Exercise description:
Please answer these questions from the passage on Rockwood Asylum below:
1. What did the Inspectors mainly concern themselves with?
2. What is erysipelas, according to the passage?
3. Which records cast doubt on how clean the asylum really was?

The more things change, the more they stay the same. The Inspectors’ Memoranda notes from Rockwood Asylum for the Criminally Insane are an extensive document where the Inspectors noted the cleanliness of the asylum and concerned themselves mainly with the cost of running the place. The Inspectors oversaw the general upkeep and ensured that costs were in line for food, supplies, repairs, and eventually expansions on Rockwood to accommodate more patients. The number of diseases that rapidly spread through patients highlighted the overcrowded and unhygienic conditions of the asylum. Common diseases ranged from erysipelas – a bacterial infection of the skin – to pneumonia. Rockwood’s Deaths and Discharge records from roughly the same time question how clean the asylum really was.

Given data:
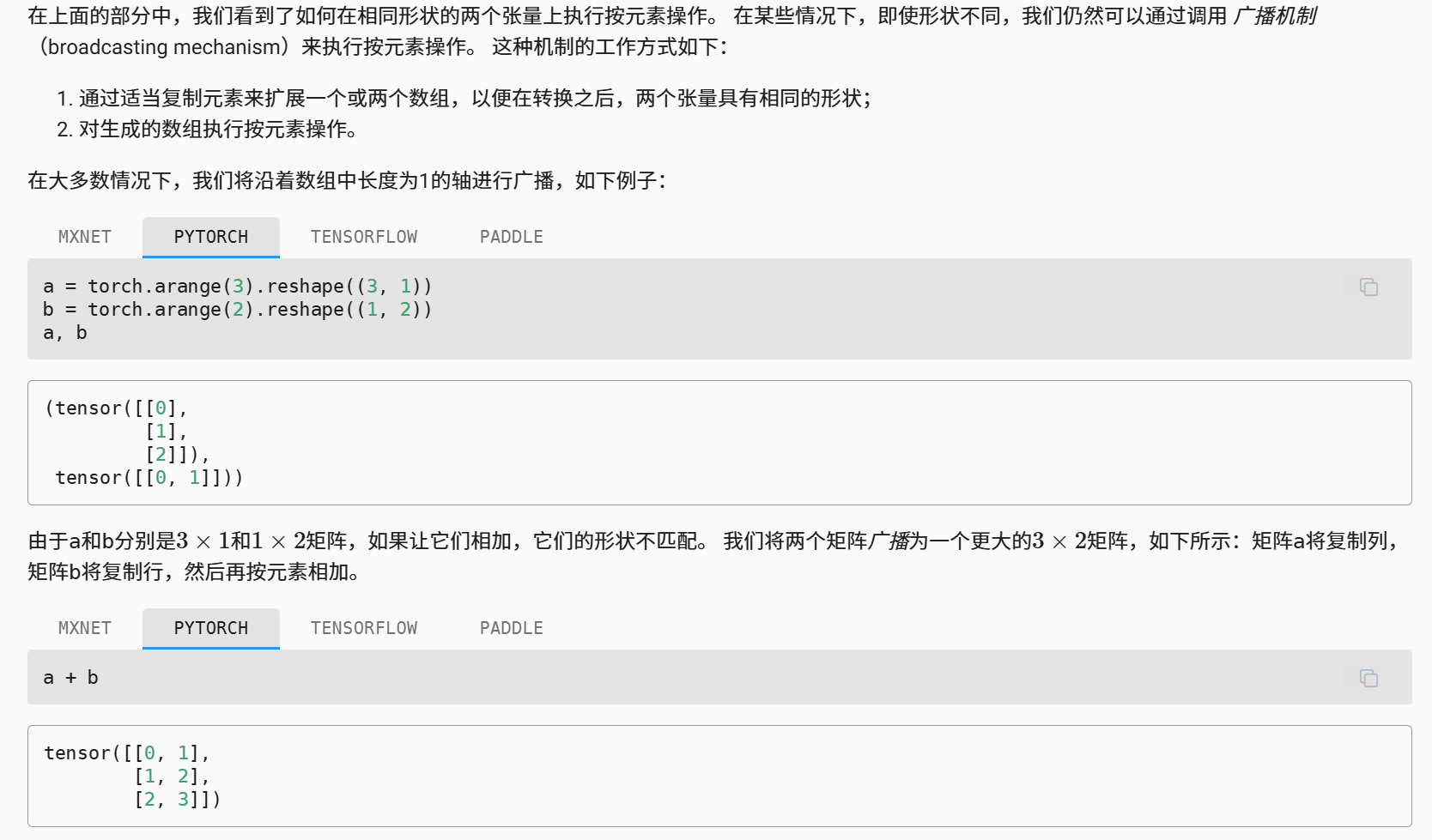The width and height of the screenshot is (1432, 840).
Task: Click the italic term '广播机制' in the intro
Action: 1274,16
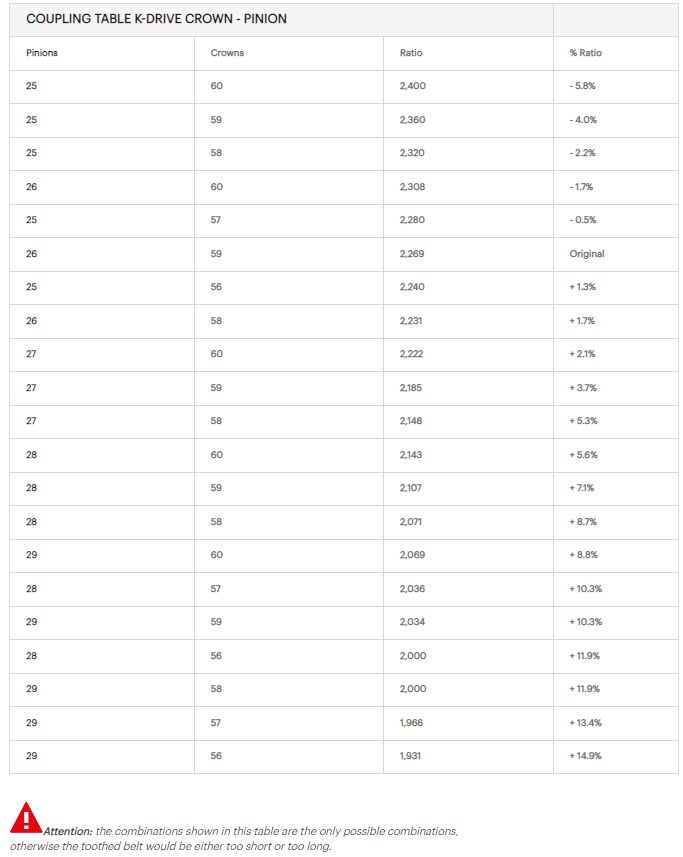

Answer for the task:
1. The cost of running the place.
2. A bacterial infection of the skin.
3. Rockwood's Deaths and Discharge records.